从flink-example分析flink组件(3)WordCount 流式实战及源码分析

原创

日常笔记 2020-11-29 17:23:04 ©著作权

文章标签 java 文章分类 Java 后端开发

©著作权归作者所有：来自51CTO博客作者日常笔记的原创作品，请联系作者获取转载授权，否则将追究法律责任

前面介绍了批量处理的WorkCount是如何执行的

<从flink-example分析flink组件(1)WordCount batch实战及源码分析>

<从flink-example分析flink组件(2)WordCount batch实战及源码分析----flink如何在本地执行的？>

这篇从WordCount的流式处理开始

/**
 * Implements the "WordCount" program that computes a simple word occurrence
 * histogram over text files in a streaming fashion.
 *
 * <p>The input is a plain text file with lines separated by newline characters.
 *
 * <p>Usage: <code>WordCount --input &lt;path&gt; --output &lt;path&gt;</code><br>
 * If no parameters are provided, the program is run with default data from
 * {@link WordCountData}.
 *
 * <p>This example shows how to:
 * <ul>
 * <li>write a simple Flink Streaming program,
 * <li>use tuple data types,
 * <li>write and use user-defined functions.
 * </ul>
 */
public class WordCount {

    // *************************************************************************
    // PROGRAM
    // *************************************************************************

    public static void main(String[] args) throws Exception {

        // Checking input parameters
        final ParameterTool params = ParameterTool.fromArgs(args);

        // set up the execution environment
        final StreamExecutionEnvironment env = StreamExecutionEnvironment.getExecutionEnvironment();

        // make parameters available in the web interface
        env.getConfig().setGlobalJobParameters(params);

        // get input data
        DataStream<String> text;
        if (params.has("input")) {
            // read the text file from given input path
            text = env.readTextFile(params.get("input"));
        } else {
            System.out.println("Executing WordCount example with default input data set.");
            System.out.println("Use --input to specify file input.");
            // get default test text data
            text = env.fromElements(WordCountData.WORDS);
        }

        DataStream<Tuple2<String, Integer>> counts =
            // split up the lines in pairs (2-tuples) containing: (word,1)
####
■ 任务说明 ■
请列出这篇 Flink 流式 WordCount 文章的类注释中，"This example shows how to:"之后列举的所有要点。 之后的材料与这篇 Flink 流式 WordCount 文章没有关系。

■ 收集数据 ■
####
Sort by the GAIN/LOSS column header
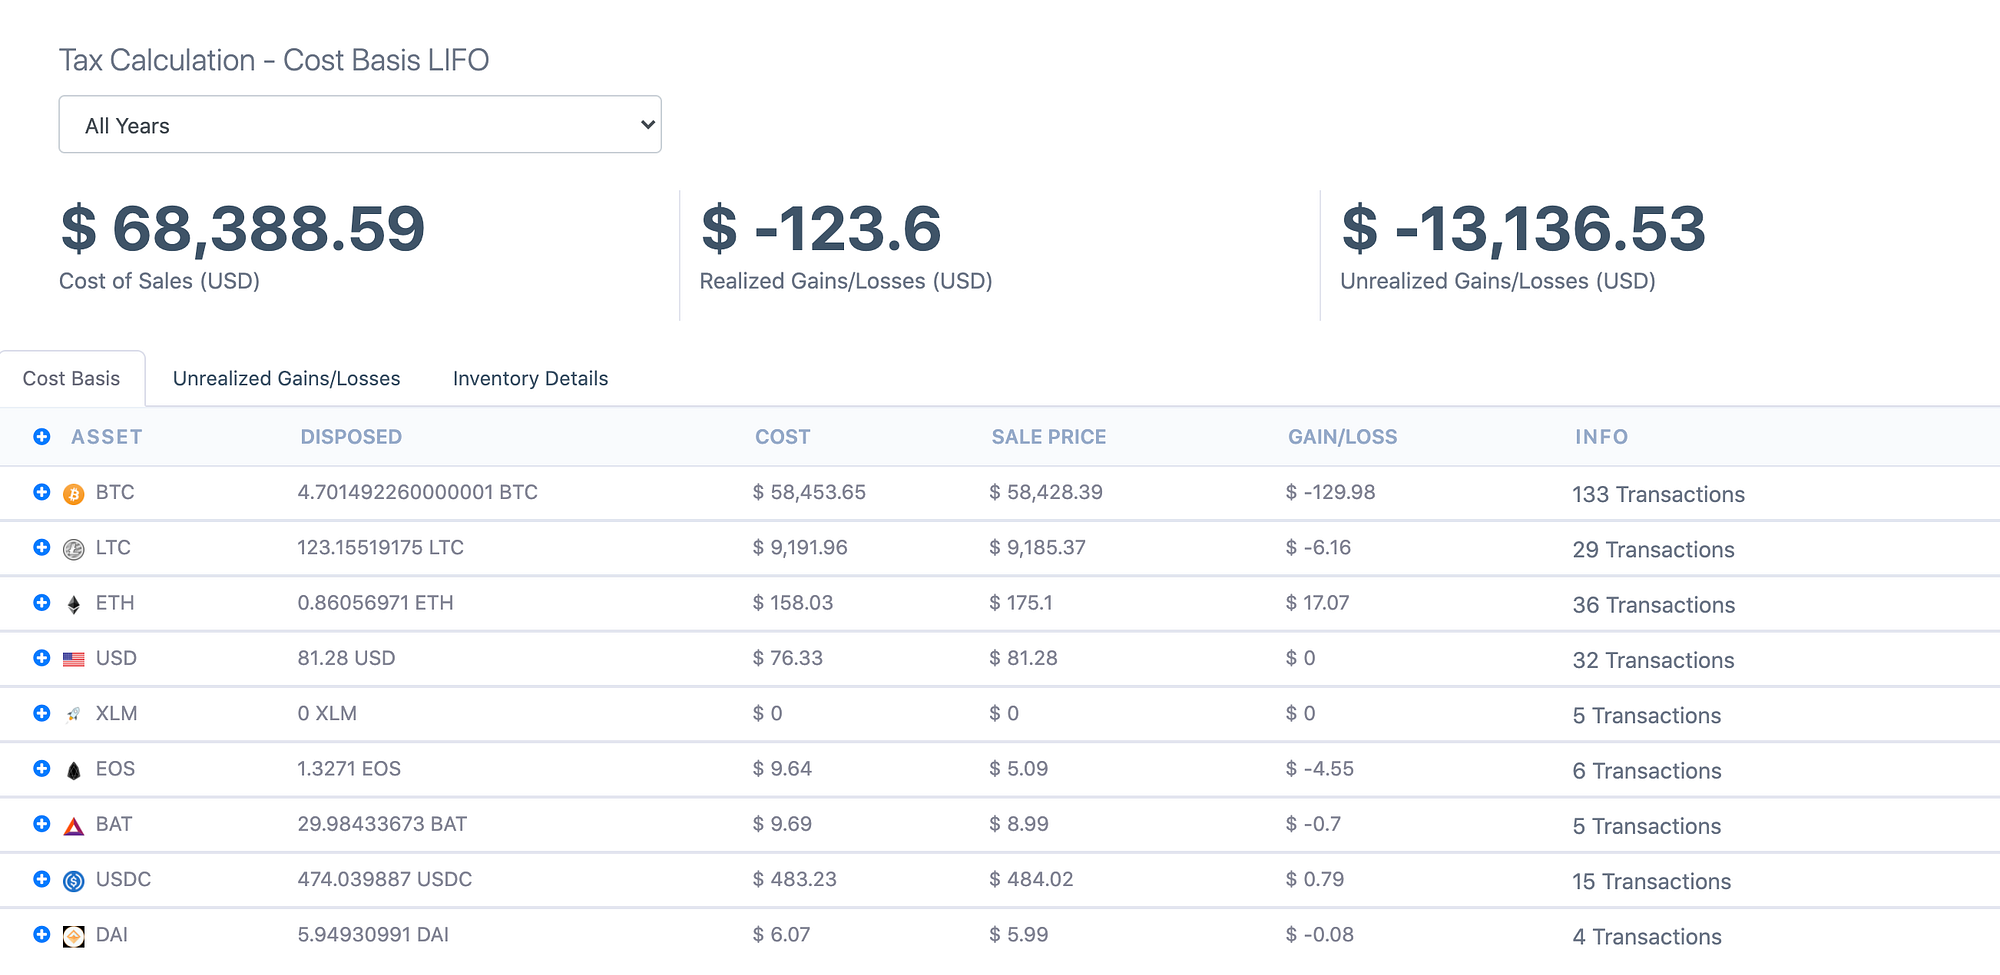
####
■ 参考答案 ■
- write a simple Flink Streaming program
- use tuple data types
- write and use user-defined functions